Discussion of the Background
Seismic exploration of subsurface geophysical structures is customarily used to locate and monitor oil and gas reservoirs. Reflections of seismic waves traveling through the explored subsurface formation are detected by sensors (also known as “receivers”) that record seismic signal versus time values, known as seismic data. Seismic data is processed to identify locations of layer interfaces crossed by the detected waves and the nature of the explored formation's layers, yielding a profile (image) of the formation. This type of seismic exploration is used for formations under land areas and under water bottom surfaces.
FIG. 1 illustrates a marine seismic data acquisition system 100. In this vertical view, a vessel 110 tows seismic sources 112a and 112b and a streamer 114 at predetermined depths under the water surface 111. Although only one streamer is visible in this vertical view, plural streamers are typically spread in a three dimensional volume.
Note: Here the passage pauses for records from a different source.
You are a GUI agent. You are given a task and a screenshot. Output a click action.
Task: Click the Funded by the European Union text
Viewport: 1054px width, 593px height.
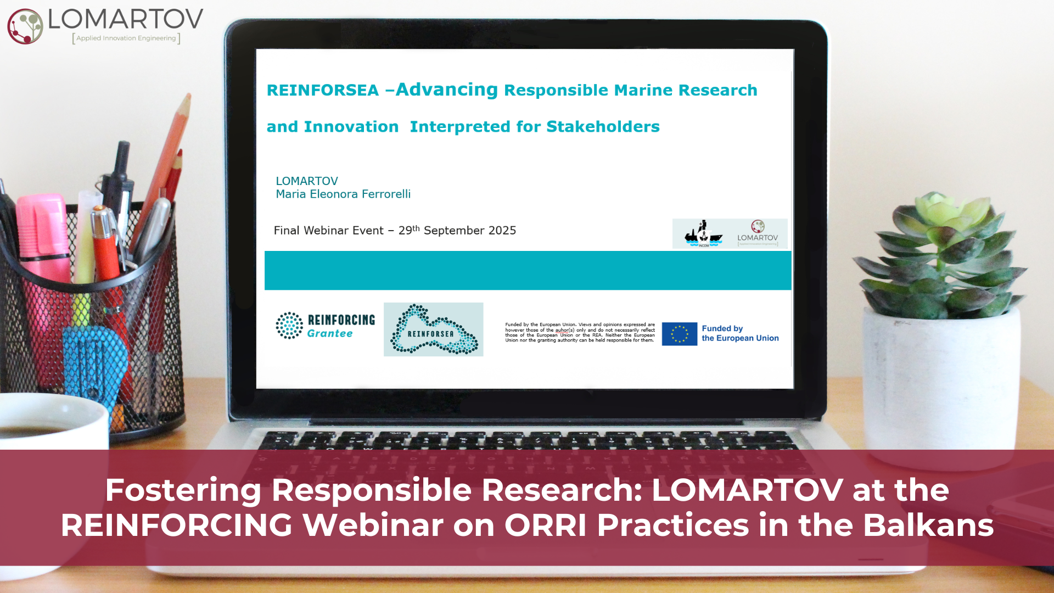(739, 333)
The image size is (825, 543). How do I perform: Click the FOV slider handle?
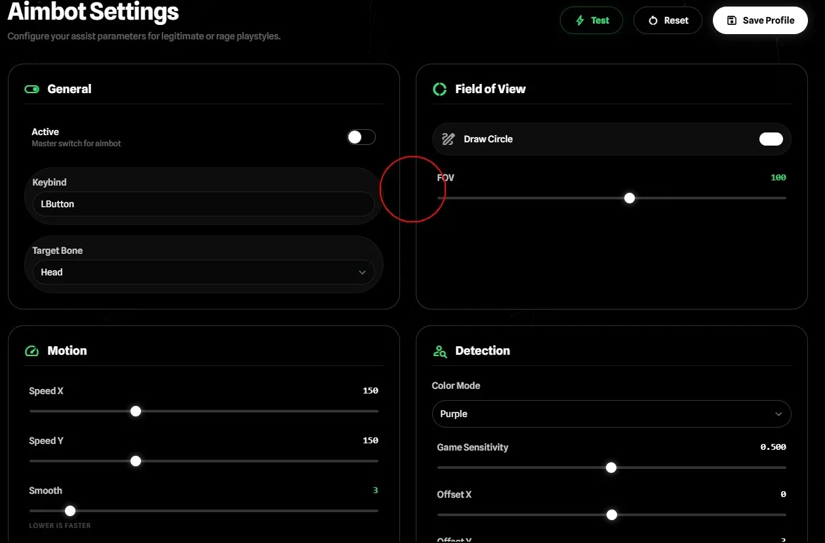click(x=630, y=198)
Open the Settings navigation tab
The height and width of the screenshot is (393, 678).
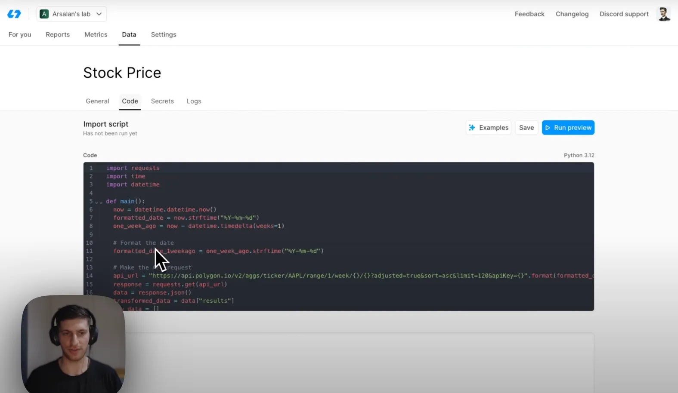point(163,34)
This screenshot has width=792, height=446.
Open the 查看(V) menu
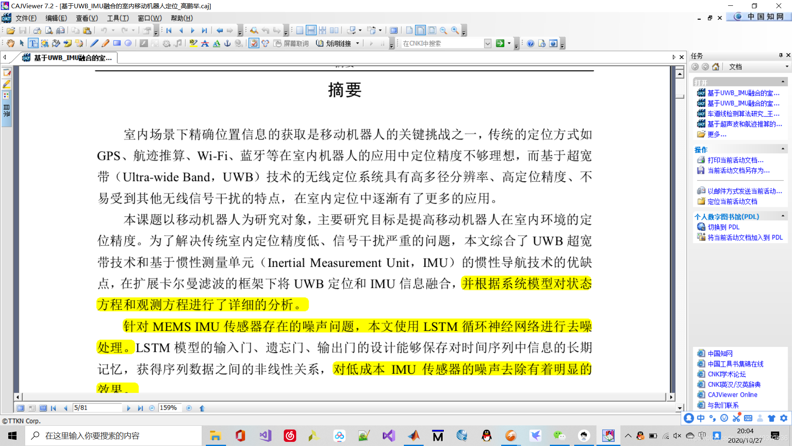click(x=87, y=18)
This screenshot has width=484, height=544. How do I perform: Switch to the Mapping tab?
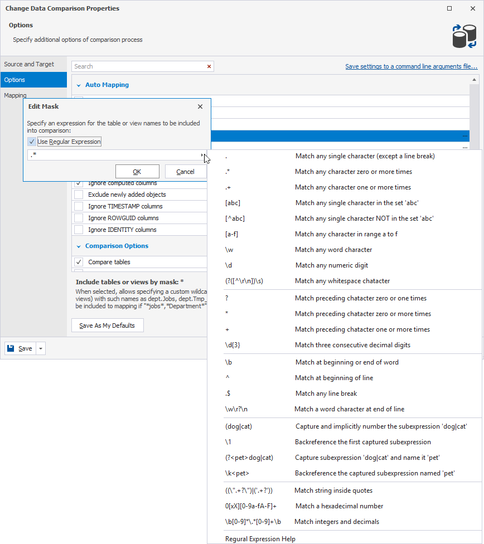[x=16, y=95]
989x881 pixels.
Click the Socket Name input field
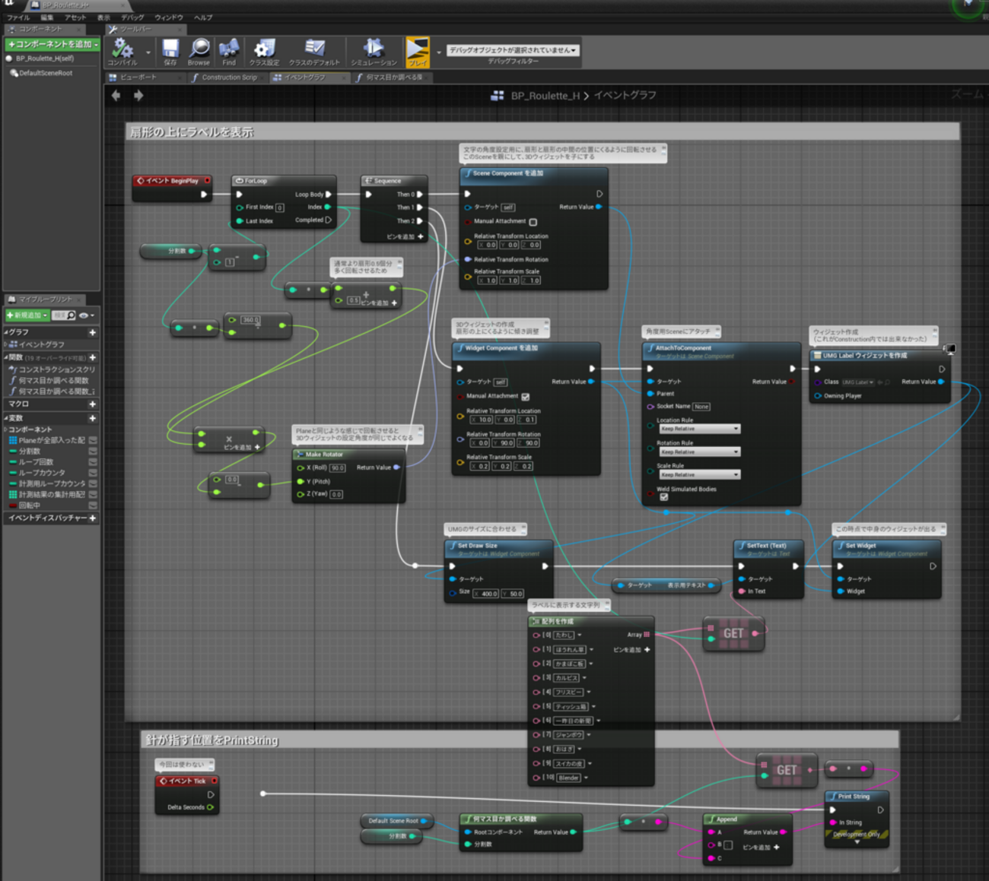(701, 407)
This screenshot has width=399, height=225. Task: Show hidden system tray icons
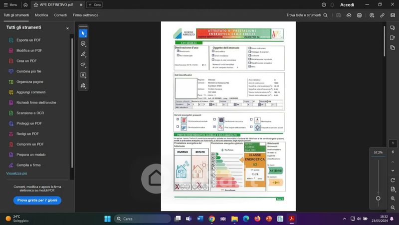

Streamer 114, which has a tail buoy 118 and likely other positioning devices attached, houses receivers/sensors 116.
The seismic sources generate seismic waves such as 120a and 120b that propagate through the water layer 30 toward the seafloor 32. At interfaces (e.g., 32 and 36) between layers (e.g., water layer 30, first layer 34, and second layer 38) inside which the seismic waves propagate with different wave propagation velocity, the waves' propagation directions change as the waves are reflected and/or transmitted/refracted/diffracted. Seismic waves 120a and 120b are partially reflected as 122a and 122b and partially transmitted as 124a and 124b at seafloor 32. Transmitted waves 124a and 124b travel through first layer 34, are then reflected as waves 126a and 126b, and transmitted as 128a and 128b at interface 36. At the surface of reservoir 40, waves 128a and 128b are then partially transmitted as waves 130a and 130b and partially reflected as waves 132a and 132b. The waves traveling upward may be detected by receivers 116. Maxima and minima in the amplitude versus time data recorded by receivers carry information about the interfaces and traveling time through layers.
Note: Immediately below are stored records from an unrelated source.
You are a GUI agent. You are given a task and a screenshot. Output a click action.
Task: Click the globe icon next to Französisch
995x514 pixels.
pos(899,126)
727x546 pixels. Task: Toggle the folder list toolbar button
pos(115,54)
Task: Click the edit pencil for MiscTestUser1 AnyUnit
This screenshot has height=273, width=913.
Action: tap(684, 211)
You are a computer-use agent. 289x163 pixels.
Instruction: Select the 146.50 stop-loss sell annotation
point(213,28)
Seismic data analysis is complex because the recorded data is the result of interrelated physical processes and noise. Velocity models of the explored formation, which are representations of wave propagation velocity inside the formation, are often employed to simulate the acquired data. Reflected real or simulated data may be migrated in time or depth (i.e., re-localized at their positions parameterized in depth or in vertical time) using the formation's velocity model. Here the term “underground” refers not only to formations under land areas, but also to formations under the ocean floor. The velocity model may also take into consideration the different velocities through different ocean water layers due to currents, temperature, etc. If the layers are more or less homogenous, the velocity model is relatively simple. However, in reality, significant geophysical features must be considered. Such features include anisotropic velocity variations, complex geological formations such as salt and basalt structures, heavily faulted zones, anisotropic environments due to sedimentation or fracturing, over-thrusts, shallow gas, etc. Velocity may also depend on the type of rock and depth, since rocks under pressure tend to have higher velocity.
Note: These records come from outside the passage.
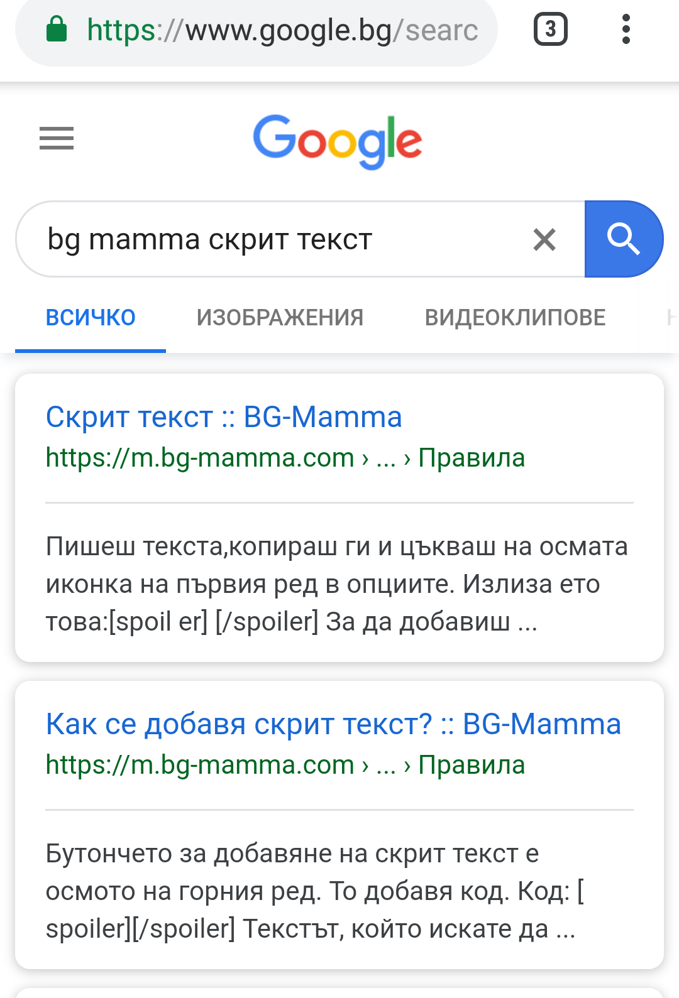679x998 pixels.
Task: Click the Google logo
Action: [338, 141]
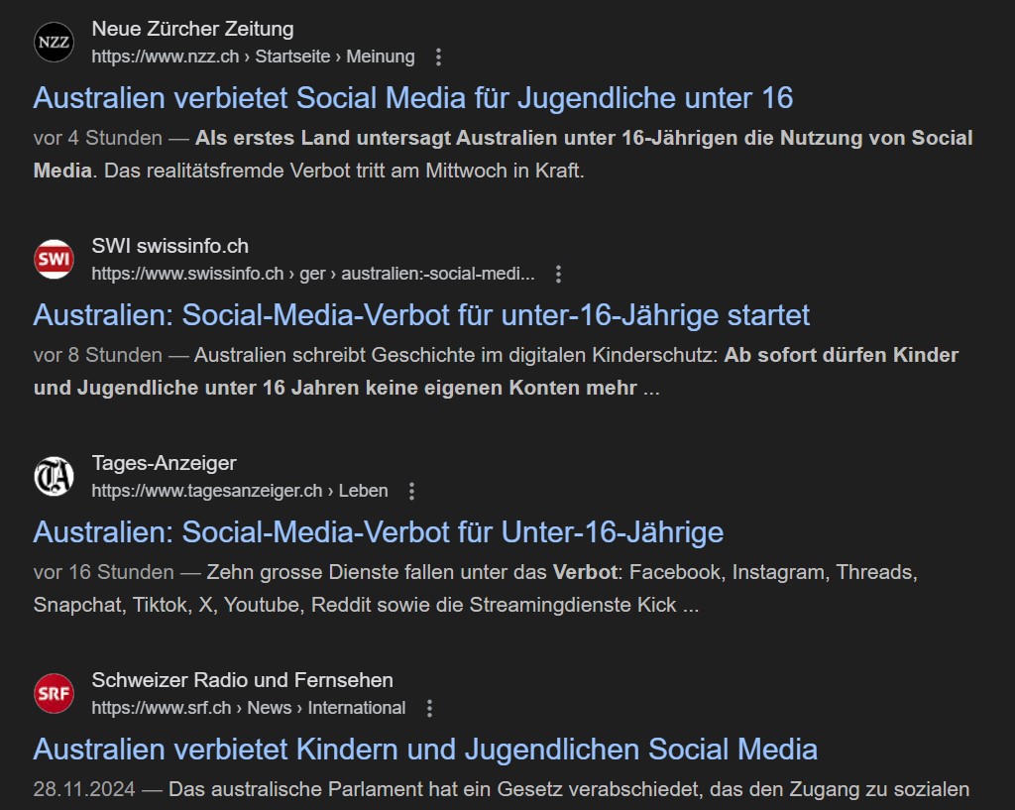This screenshot has width=1015, height=810.
Task: Click the swissinfo.ch breadcrumb URL
Action: [x=312, y=274]
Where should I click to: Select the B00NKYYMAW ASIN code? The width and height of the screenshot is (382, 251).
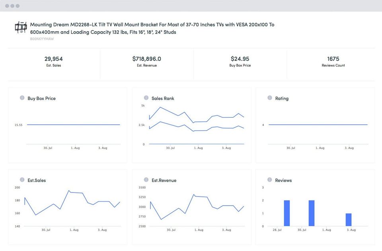[42, 39]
Full waveform inversion (FWI) has been an important tool in building and improving velocity models (see, e.g., A. Tarantola's 1984 article, “Inversion of Seismic Reflection Data in the Acoustic Approximation,” in Geophysics, 49, pages 1259-1266, the content of which is incorporated herein in its entirety). Classical FWI methods involve minimization of a square misfit (also known as “cost”) function between the calculated (i.e., modeled) data and observed (real, acquired) data. The connection between migration and the gradient of FWI was identified early in FWI's history (see, e.g., P. Lailly's 1983 article, “The seismic inverse problem as a sequence of before stack migrations,” in the Conference on Inverse Scattering, Theory and application, SIAM, Philadelphia, Pa., USA, Expanded Abstracts, pages 206-220, the content of which is incorporated herein in its entirety). Practically migration and gradient of FWI (used in the local non-linear optimization process) both involve the zero time lag cross-correlation of the propagated incident wavefield by the back-propagated reflected wavefield. This connection is valid for reflected waves, but not for diving waves. Indeed, while diving waves are generally muted in depth migration, they are critical to FWI's success (see, e.g., R. G. Pratt's 1999 article, “Seismic waveform inversion in the frequency domain, Part1: Theory and verification in a physical scale model,” in Geophysics, 64, pages 888-901, the content of which is incorporated herein in its entirety). This difference, in addition to the non-linear aspect of FWI, implies that FWI is not fully equivalent to a migration plus a stratigraphic inversion. However, some interesting cross-fertilizations between these techniques are present.
It is desirable to improve FWI methods for obtaining high-resolution velocity models from reflected waves in a more reliable and faster manner than conventional FWI.